### Text block
※
I am a faculty at the Physical Research Laboratory (PRL), seeking answers to some fundamental questions such as how and where do stars or cluster of stars form in the Universe, and how these stars influence the interstellar medium and regulate the star formation processes of the host Galaxy.

I look to the above problems with astronomical observations using ground and space observatories in a huge range of wavelengths. In particular, I use telescopes observing in the radio, millimeter, infrared, and optical domain to get information about the stars, and the gas and dust associated to them. You can find more details on my work on my research page and all my publications can be found on my publication page.


Recent Results

How are dense regions of our Galaxy converting gas into stars? Is star formation efficiency per free-fall time truly universal?
In a recent analysis of 17 nearby parsec-scale, cluster-forming clumps of our Galaxy, we estimated the star formation efficiency (SFE), star formation rate (SFR), and also examined the clump-scale star-formation scaling laws. We found a median instantaneous SFE of ~20% and an SFE per free-fall time (εff) of ~13% for the clumps. The εff values are found to be notably higher than the commonly assumed universal value. We discuss the scaling laws and suggests that εff may not be universal across all scales but instead varies with local conditions and physical processes. For details see Rawat et al. 2025.
Posted June 10th, 2025
Figure showing variation of luminosity ratio of HCN and HCO+ with metallicity
Variation of Dense Gas Mass-Luminosity conversion factor with metallicity in the Milky Way
In a recent study, we investigated the effect of metallicity on the mass-luminosity conversion factor derived from HCN and HCO+, which are commonly used tracers of dense gas. Our analysis revealed substantial variation in the abundance ratio of these tracers with metallicity, as well as across the galactocentric radius. We discuss the implications of these results in gas mass estimation and its potential role in explaining the observed low star formation efficiency in the central molecular zone of our Galaxy. For details see Patra et al. 2024, arXiv:2503.07931
Posted March 19th, 2025
※
### Problem statement
Rewrite the star formation text starting with "How are dense" and going on through "et al. 2025.", replacing "clumps" with "clouds".

### Data
※
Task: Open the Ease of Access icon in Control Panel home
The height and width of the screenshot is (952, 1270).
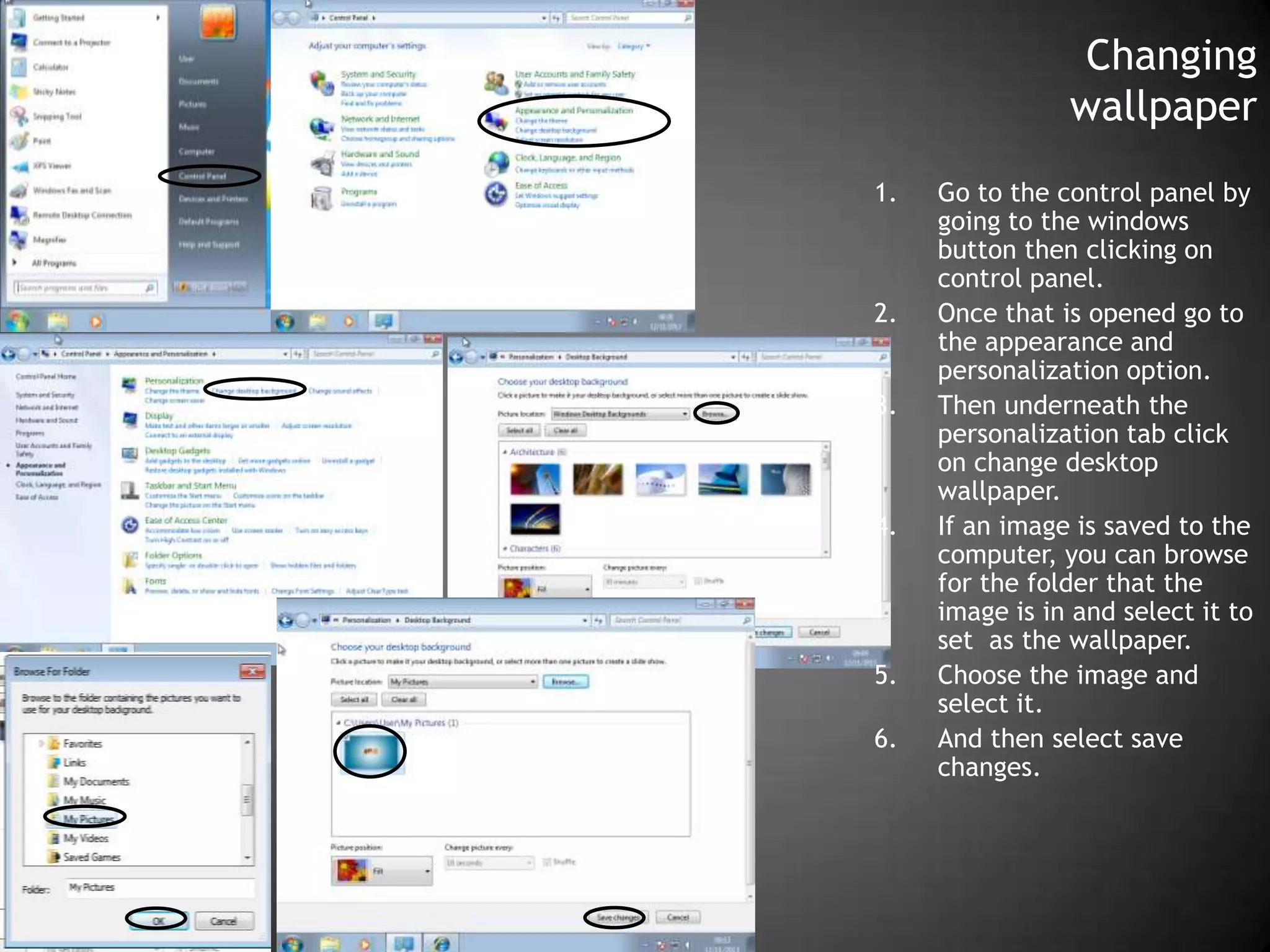Action: click(x=497, y=194)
※
### Reply to the task
How are dense regions of our Galaxy converting gas into stars? Is star formation efficiency per free-fall time truly universal?
In a recent analysis of 17 nearby parsec-scale, cluster-forming clouds of our Galaxy, we estimated the star formation efficiency (SFE), star formation rate (SFR), and also examined the clump-scale star-formation scaling laws. We found a median instantaneous SFE of ~20% and an SFE per free-fall time (εff) of ~13% for the clouds. The εff values are found to be notably higher than the commonly assumed universal value. We discuss the scaling laws and suggests that εff may not be universal across all scales but instead varies with local conditions and physical processes. For details see Rawat et al. 2025.